O Conselho Nacional de Justiça (CNJ) formou maioria nesta sexta-feira (7) para instaurar um Processo Administrativo Disciplinar (PAD) contra o desembargador aposentado do Tribunal de Justiça de Mato Grosso (TJ-MT), Dirceu dos Santos, suspeito de envolvimento em um suposto esquema de venda de decisões judiciais.
O desembargador é alvo de duas reclamações disciplinares que apuram suspeitas de nepotismo cruzado, evolução patrimonial incompatível com a renda declarada, suposta participação em esquema de venda de sentenças, além de possíveis irregularidades envolvendo ocultação de bens e manipulação de quórum no TJMT.
A votação, inicialmente prevista para ocorrer presencialmente no plenário do CNJ na última terça-feira (4), foi remarcada e passou a ser realizada por meio do plenário virtual da Corte.

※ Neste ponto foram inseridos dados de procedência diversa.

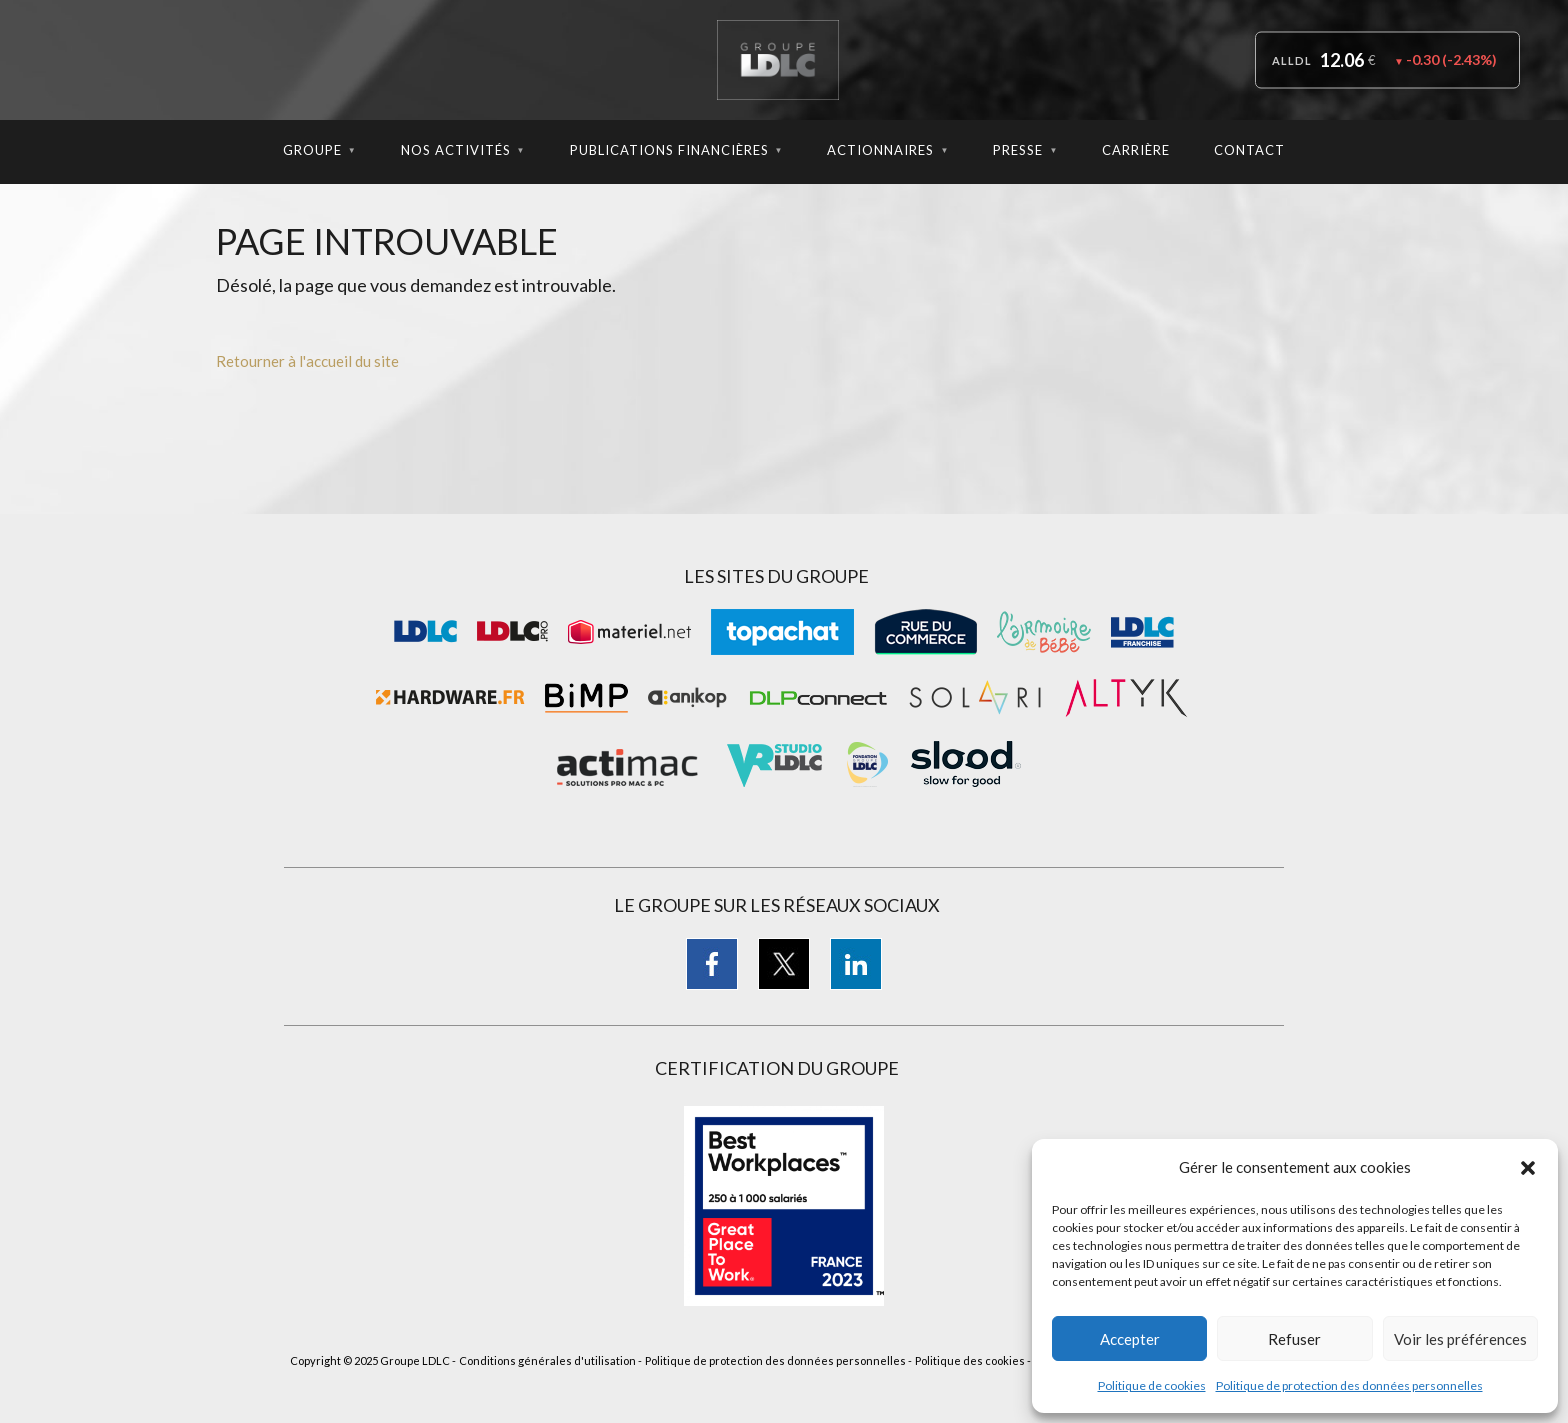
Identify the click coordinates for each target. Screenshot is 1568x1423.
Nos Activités (463, 150)
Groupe (320, 150)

Até o momento, acompanharam o voto do corregedor nacional de Justiça, Mauro Campbell Marques, os conselheiros Paulo Régis Machado Botelho, Fábio Francisco Esteves, Kátia Magalhães Arruda, Noemia Porto, Marcello Terto e Silva, Silvio Roberto Oliveira de Amorim Júnior, Daiane Nogueira de Lira, além do presidente do CNJ, ministro Edson Fachin.

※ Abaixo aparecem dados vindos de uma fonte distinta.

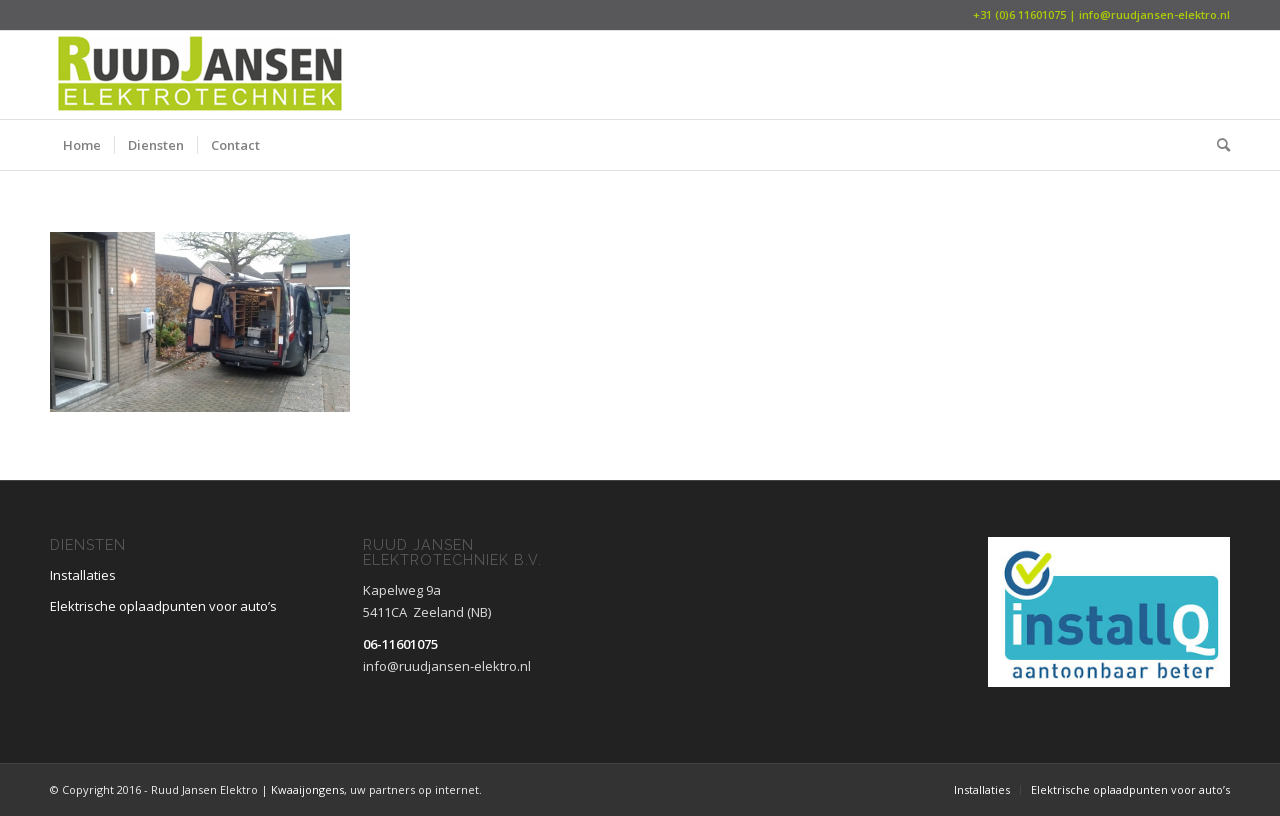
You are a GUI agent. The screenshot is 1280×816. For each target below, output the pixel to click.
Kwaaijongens (306, 789)
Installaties (83, 575)
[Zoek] (1217, 145)
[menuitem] (82, 145)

O conselheiro mato-grossense Ulisses Rabaneda declarou-se impedido e não participou da votação virtual.
Ainda faltam votar os conselheiros Jaceguara Dantas da Silva, Andréa Cunha Esmeraldo, Ilan Presser, Rodrigo Badaró e Carlos Vinícius Alves Ribeiro.
O magistrado foi afastado do cargo em março deste ano por decisão de Mauro Campbell Marques. Na ocasião, o corregedor apontou a existência de indícios considerados graves, entre eles a identificação de movimentação patrimonial de R$ 14,6 milhões nos últimos cinco anos sem comprovação da origem dos recursos.
A análise das declarações de Imposto de Renda também indicou variações patrimoniais relevantes, especialmente entre 2021 e 2023. Apenas em 2023, a diferença entre o aumento do patrimônio e os rendimentos declarados teria alcançado R$ 1,9 milhão.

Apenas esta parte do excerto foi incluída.